# Compute constructs

## Giving more freedom to the compiler: `acc kernels`

We focus the training course on the usage of the `acc parallel` compute construct since it gives almost full control to the developer.

The OpenACC standard offers the possibility to give more freedom to the compiler with the `acc kernels` compute construct.
The behavior is different as several kernels might be created from one `acc kernels` region.
One kernel is generated for each nest of loops.

### Syntax

The following example would generate 2 kernels (if reductions are present more kernels are generated to deal with it):

```c
#pragma acc kernels
{
    // 1st kernel generated
    #pragma acc loop
    for(int i=0; i<size_i; ++i)
    {
        for(int j=0; j<size_j; ++j)
        {
            // Perform some computation
        }
    }

    // 2nd kernel generated
    #pragma acc loop
    for(int i=0; i<size_i; ++i)
    {
        // Some more computation
    }
}
```

It is almost equivalent to this example:

```c
#pragma acc data <data clauses>
{
    // 1st kernel generated
    #pragma acc parallel loop
    for(int i=0; i<size_i; ++i)
    {   
        for(int j=0; j<size_j; ++j)
        {
            // Perform some computation
        }
    } 

    // 2nd kernel generated
    #pragma acc parallel loop
    for(int i=0; i<size_i; ++i)
    {   
        // Some more computation
    } 

}
```

The main difference is the status of the scalar variables used in the compute construct.
With `acc kernels` they are shared whereas with `acc parallel` they are private at the gang level.

The configuration of the kernels (number of gangs, workers and vector length) can be different.

### Independent loops

The compiler is a very prudent software. If it detects that parallelizing your loops can cause the results to be wrong it will run them sequentially.
Have a look at the compilation report to see if the compiler struggles with some loops.
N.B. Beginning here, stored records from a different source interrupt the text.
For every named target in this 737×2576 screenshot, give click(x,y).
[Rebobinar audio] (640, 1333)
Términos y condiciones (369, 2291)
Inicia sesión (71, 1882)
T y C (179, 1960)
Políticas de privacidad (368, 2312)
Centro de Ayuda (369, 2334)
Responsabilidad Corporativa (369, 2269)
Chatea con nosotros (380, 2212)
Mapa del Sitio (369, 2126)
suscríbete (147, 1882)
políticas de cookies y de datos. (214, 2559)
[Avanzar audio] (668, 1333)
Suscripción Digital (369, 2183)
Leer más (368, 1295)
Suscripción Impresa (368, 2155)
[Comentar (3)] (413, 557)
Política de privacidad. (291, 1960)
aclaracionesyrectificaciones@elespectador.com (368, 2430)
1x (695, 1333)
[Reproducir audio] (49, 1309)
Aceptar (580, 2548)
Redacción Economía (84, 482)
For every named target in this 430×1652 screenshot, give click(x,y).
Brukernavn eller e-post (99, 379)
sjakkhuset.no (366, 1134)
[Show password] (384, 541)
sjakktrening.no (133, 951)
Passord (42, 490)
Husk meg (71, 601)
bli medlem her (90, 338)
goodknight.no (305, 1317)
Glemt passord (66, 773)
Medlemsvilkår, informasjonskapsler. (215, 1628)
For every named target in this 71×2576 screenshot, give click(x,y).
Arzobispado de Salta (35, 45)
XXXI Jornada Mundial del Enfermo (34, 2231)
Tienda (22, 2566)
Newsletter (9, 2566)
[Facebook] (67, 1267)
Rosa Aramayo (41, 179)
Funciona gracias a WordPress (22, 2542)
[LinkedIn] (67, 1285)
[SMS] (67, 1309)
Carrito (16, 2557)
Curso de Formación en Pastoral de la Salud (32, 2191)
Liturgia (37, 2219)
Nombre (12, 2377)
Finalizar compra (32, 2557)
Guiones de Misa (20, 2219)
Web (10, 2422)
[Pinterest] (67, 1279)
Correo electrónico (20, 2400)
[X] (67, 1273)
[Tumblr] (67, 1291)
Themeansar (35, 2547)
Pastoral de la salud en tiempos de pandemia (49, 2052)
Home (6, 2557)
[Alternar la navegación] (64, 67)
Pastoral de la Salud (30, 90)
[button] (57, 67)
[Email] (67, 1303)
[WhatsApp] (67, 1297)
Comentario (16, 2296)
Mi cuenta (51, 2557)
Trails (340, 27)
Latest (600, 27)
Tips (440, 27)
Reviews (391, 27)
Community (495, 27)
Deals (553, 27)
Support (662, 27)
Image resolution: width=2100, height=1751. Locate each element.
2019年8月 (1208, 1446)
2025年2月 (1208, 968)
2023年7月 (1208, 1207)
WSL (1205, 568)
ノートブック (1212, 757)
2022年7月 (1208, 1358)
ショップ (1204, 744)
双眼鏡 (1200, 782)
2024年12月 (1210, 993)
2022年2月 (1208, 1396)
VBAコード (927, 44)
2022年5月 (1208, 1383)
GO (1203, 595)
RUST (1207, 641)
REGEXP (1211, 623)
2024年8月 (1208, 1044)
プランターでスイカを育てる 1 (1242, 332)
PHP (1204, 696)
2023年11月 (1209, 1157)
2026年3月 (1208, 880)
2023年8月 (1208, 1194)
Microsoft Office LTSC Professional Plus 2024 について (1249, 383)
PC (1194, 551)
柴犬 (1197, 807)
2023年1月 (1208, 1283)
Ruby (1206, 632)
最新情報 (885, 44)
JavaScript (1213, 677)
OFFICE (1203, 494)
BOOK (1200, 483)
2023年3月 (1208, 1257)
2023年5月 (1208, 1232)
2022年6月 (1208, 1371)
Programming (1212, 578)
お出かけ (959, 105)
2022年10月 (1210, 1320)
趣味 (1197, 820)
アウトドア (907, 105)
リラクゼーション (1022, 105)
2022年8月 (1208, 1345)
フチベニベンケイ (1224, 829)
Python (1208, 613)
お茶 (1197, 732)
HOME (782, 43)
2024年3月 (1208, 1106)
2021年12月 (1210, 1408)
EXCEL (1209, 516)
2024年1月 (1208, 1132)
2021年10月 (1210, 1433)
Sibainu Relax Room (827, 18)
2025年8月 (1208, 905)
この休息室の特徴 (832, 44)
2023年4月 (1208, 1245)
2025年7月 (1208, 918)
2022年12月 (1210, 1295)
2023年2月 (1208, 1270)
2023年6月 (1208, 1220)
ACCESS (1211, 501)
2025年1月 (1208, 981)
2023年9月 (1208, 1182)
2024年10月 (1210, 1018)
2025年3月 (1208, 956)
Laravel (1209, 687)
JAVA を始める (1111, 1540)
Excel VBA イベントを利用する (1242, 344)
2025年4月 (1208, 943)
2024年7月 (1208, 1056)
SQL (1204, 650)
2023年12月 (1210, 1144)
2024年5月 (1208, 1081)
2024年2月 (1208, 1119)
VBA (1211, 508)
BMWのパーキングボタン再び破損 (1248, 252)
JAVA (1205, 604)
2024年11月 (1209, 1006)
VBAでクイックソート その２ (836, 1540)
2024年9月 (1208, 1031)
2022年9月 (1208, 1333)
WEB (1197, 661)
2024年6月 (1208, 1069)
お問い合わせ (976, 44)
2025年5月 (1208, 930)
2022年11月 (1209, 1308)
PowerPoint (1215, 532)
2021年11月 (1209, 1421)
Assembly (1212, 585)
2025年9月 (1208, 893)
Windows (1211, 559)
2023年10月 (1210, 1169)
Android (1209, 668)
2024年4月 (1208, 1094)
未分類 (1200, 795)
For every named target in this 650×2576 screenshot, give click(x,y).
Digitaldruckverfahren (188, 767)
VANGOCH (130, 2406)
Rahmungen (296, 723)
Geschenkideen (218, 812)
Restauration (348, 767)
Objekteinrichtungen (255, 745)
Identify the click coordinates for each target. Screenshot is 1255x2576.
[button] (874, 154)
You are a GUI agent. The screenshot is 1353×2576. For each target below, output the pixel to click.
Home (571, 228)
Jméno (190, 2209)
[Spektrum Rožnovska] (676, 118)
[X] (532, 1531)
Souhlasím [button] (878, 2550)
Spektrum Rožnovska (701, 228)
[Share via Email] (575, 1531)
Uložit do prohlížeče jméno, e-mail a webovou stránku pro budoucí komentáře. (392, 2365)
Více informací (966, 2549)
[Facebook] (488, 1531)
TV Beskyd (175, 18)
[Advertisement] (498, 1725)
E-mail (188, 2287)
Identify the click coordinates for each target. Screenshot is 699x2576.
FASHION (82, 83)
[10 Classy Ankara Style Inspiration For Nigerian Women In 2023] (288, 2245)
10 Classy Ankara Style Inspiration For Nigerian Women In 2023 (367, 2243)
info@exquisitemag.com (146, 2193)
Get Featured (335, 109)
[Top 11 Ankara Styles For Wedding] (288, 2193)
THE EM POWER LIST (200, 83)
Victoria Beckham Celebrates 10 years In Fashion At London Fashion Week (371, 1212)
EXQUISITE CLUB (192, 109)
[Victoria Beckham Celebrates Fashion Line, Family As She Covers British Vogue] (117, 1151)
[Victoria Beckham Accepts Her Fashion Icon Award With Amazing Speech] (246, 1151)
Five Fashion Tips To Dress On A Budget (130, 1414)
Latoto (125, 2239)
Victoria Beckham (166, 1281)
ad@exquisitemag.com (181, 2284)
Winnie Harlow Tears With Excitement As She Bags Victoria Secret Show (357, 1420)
However it might be a bit too prudent. If you know that parallelizing your loops is safe then you can tell the compiler with the *independent* clause of `acc loop directive`.

```c
#pragma acc kernels
{
    #pragma acc loop independent
    for (int i=0; i<size; ++i)
    {
        // A very safe loop
    }
}
```

## Running sequentially on the GPU? The `acc serial` compute construct

The GPUs are not very efficient to run sequential code however there 2 cases where it can be useful:

- Debugging a code
- Avoid some data transfers

The OpenACC standard gives you the `acc serial` directive for this purpose.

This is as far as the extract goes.